Dia langsung menoleh ke arahku. Terlihat banget wajahnya kaget ketika melihatku.
“Kenapa? “
“Ara!”
“Dari mana kamu tahu namaku?”
Aku kaget ketika dia memanggil namaku. Padahal bertemu saja tidak pernah.
Besoknya, aku bertemu dia sekali lagi. Kali ini di kampus. Ternyata dia satu kampus denganku. Kami pun ngobrol bareng di cafe.
“Jadi kamu dulu sekolah yang sama denganku, begitu?”Tanyaku tidak percaya.
“Ya, begitulah. Saat itu aku ikut ayah yang ada di Indonesia. Karena ayahku asli Indonesia. Aku juga sering dengar namamu. Kamu, kan, anak yang dapat beasiswa sekolah di sini. Teman – temanku sering membicarakan tentang kamu. Jadi aku tahu kamu,”Jelasnya.
Sejak saat itu aku jadi sering ngobrol dengannya. Paling sering, sih, ngomong soal dia. Namanya Zakkilamsyah. Baru saja jadi mualaf bersama ibunya yang asli orang Jepang karena sang ayah beragama islam. Kami juga sering pergi jalan – jalan. Seringnya, sih, kami pergi sama teman. Biar rame.
Sekarang bulan Mei. Musim semi cepat juga datang. Alhamdulillah di sini aku lebih bisa beradaptasi dengan baik. Aku lebih sering berkomunikasi dengan ibu.
Jam tiga aku sudah pulang dari kampus. Tapi, aku ingin mampir sebentar di taman Odori. Bulan ini pohon cerinya mekar. Aku ingin sekali melihatnya.
Di taman Odori sore ini cukup ramai. Banyak yang menggelar tikar di bawah pohon Ceri. Cuacanya juga masih agak dingin. Aku memakai jaket yang tipis.
Aku duduk di atas rumput. udaranya sejuk. Aku langsung mengambil kotak makan siangku yang sengaja kusisakan untuk even – even seperti ini. Seraya memandangi bunga sakura yang mekaraku memakan nasi kepal yang dibuatkan temanku, karena aku nggak ahli dalam membuat nasi kepal dan juga nggak sempat membuat makan siang.

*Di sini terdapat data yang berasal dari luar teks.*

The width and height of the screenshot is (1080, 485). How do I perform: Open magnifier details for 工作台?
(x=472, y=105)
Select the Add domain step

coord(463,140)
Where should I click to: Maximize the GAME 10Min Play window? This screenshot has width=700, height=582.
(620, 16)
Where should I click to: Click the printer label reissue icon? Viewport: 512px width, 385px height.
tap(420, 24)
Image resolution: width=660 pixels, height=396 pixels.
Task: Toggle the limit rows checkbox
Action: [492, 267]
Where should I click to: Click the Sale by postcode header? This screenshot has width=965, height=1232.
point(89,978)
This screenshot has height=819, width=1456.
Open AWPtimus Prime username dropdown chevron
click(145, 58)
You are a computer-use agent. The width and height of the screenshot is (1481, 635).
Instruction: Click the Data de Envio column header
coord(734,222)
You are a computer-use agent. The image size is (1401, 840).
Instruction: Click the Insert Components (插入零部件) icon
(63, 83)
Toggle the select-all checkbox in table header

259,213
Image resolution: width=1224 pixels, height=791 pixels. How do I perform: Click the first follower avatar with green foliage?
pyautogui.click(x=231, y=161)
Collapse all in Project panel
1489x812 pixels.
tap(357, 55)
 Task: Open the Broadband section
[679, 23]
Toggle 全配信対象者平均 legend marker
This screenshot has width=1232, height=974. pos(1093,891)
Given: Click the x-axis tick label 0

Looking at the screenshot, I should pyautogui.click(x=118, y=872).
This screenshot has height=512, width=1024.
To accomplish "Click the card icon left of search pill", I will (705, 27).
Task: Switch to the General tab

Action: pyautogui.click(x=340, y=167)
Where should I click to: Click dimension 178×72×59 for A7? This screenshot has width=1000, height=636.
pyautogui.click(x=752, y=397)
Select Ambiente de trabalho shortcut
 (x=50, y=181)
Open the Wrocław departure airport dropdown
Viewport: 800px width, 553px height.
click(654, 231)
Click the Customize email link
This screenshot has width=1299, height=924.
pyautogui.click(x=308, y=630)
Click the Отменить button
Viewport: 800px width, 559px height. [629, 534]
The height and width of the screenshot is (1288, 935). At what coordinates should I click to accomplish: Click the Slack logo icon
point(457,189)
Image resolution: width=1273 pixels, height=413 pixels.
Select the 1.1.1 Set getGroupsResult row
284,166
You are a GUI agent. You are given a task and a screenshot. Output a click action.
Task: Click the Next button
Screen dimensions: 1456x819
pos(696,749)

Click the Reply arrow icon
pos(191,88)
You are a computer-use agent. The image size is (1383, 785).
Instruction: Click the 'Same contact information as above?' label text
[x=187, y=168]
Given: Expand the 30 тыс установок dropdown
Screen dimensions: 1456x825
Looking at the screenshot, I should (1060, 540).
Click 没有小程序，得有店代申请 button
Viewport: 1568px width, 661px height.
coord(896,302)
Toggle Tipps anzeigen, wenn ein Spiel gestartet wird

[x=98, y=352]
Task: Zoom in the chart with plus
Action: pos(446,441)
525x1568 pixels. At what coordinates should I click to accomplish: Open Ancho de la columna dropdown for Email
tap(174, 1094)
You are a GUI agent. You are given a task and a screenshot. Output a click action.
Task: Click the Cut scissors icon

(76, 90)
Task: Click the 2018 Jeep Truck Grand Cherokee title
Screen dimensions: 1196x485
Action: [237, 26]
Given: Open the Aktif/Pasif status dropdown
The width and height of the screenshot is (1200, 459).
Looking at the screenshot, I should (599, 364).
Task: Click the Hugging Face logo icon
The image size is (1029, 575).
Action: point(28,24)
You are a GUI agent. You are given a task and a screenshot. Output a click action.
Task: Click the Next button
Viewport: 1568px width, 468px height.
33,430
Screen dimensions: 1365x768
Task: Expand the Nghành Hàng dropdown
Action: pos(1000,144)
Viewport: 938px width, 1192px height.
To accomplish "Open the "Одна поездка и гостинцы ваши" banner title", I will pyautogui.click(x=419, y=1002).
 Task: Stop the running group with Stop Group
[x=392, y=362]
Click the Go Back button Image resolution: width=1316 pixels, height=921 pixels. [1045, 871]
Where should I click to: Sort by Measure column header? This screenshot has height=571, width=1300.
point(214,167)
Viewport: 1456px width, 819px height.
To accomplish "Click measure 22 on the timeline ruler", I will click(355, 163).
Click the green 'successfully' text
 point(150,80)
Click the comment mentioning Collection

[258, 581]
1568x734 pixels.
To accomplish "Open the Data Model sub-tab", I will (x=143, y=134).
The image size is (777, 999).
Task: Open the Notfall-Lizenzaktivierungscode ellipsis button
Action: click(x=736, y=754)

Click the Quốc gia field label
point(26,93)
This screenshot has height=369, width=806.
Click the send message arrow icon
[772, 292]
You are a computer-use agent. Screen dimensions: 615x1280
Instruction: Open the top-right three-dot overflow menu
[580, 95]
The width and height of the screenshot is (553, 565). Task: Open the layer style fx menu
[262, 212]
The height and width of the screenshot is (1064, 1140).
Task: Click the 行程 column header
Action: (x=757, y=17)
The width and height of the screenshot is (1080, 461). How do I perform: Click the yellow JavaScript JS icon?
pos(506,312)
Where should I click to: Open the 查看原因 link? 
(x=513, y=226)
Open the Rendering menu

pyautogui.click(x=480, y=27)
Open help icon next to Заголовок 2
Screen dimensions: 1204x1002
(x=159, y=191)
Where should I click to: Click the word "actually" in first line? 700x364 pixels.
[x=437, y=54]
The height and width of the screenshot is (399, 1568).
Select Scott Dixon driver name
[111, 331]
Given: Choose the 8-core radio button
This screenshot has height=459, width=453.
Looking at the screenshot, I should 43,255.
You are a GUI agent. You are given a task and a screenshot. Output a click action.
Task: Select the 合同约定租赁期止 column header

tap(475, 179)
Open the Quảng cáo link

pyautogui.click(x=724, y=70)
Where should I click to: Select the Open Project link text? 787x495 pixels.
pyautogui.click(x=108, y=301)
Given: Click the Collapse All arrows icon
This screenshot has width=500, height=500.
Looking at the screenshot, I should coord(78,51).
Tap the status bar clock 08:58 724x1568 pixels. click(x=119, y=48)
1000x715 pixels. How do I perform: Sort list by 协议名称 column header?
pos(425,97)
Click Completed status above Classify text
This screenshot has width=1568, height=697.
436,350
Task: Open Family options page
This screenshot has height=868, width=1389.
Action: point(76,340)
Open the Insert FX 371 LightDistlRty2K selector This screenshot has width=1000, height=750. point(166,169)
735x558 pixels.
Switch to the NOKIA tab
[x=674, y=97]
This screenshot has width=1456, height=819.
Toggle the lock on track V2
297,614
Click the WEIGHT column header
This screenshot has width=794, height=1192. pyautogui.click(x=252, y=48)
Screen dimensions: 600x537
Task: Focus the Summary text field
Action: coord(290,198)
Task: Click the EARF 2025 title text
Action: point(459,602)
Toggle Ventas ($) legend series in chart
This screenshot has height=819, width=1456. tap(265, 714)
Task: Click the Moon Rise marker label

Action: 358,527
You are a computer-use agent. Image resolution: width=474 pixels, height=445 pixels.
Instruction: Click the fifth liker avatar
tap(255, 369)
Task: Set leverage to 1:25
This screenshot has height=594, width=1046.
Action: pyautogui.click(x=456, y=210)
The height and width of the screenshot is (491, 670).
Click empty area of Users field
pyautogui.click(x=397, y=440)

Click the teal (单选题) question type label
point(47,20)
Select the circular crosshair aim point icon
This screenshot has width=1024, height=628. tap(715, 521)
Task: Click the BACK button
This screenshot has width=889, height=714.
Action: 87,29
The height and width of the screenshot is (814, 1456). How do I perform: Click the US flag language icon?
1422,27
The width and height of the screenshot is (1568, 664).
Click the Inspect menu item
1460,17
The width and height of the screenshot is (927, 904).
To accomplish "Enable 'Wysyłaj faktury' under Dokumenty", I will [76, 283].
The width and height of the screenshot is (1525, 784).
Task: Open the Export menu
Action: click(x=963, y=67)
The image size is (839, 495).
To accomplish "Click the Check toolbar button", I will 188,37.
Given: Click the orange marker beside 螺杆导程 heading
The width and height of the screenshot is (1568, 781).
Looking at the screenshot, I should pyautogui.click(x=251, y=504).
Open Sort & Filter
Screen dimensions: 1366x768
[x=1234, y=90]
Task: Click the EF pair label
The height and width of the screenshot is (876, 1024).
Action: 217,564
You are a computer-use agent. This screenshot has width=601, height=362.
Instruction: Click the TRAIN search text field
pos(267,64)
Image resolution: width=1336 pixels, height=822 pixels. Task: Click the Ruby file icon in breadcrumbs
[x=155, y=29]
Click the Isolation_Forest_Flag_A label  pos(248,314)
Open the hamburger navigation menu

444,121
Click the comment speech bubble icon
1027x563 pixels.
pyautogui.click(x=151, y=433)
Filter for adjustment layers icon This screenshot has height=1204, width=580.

Tapi kenyataannya aku memang nggak sempat membuat bekal, jadi temanku memberikan nasi kepal.
“Hai!,”Sapa seseorang yang tiba – tiba muncul di depanku.
“Zakki.”
Nggak nyangka di saat – saat seperti ini malah bersama dengan Zakki. Tapi, aku senang karena ada yang nemenin. Daripada sepi, juga nggak enak.
“ Sakura wa ima mankai desu(Sekarang bunga sakura mekar).”
“Ya. Ima wa haru desu ne(sekarang, kan musim semi).”
Anginnya meniup dengan lembut. Bunga sakura berjatuhan tepat di bawahku. Aku jadi hanyut dalam suasana ini.
“Kamu tahu. Saat – saat seperti ini sudah lama aku tunggu.”
‘Maksudmu?”
“Sudah lama aku mencarimu, sejak aku mengenalmu saat di SMA dulu, walaupun kamu nggak mengenalku. Aku selalu melihatmu di sekolah, saat kamu ketiduran di kelas saat pelajaran, dan saat kamu ngobrol dengan Agi.”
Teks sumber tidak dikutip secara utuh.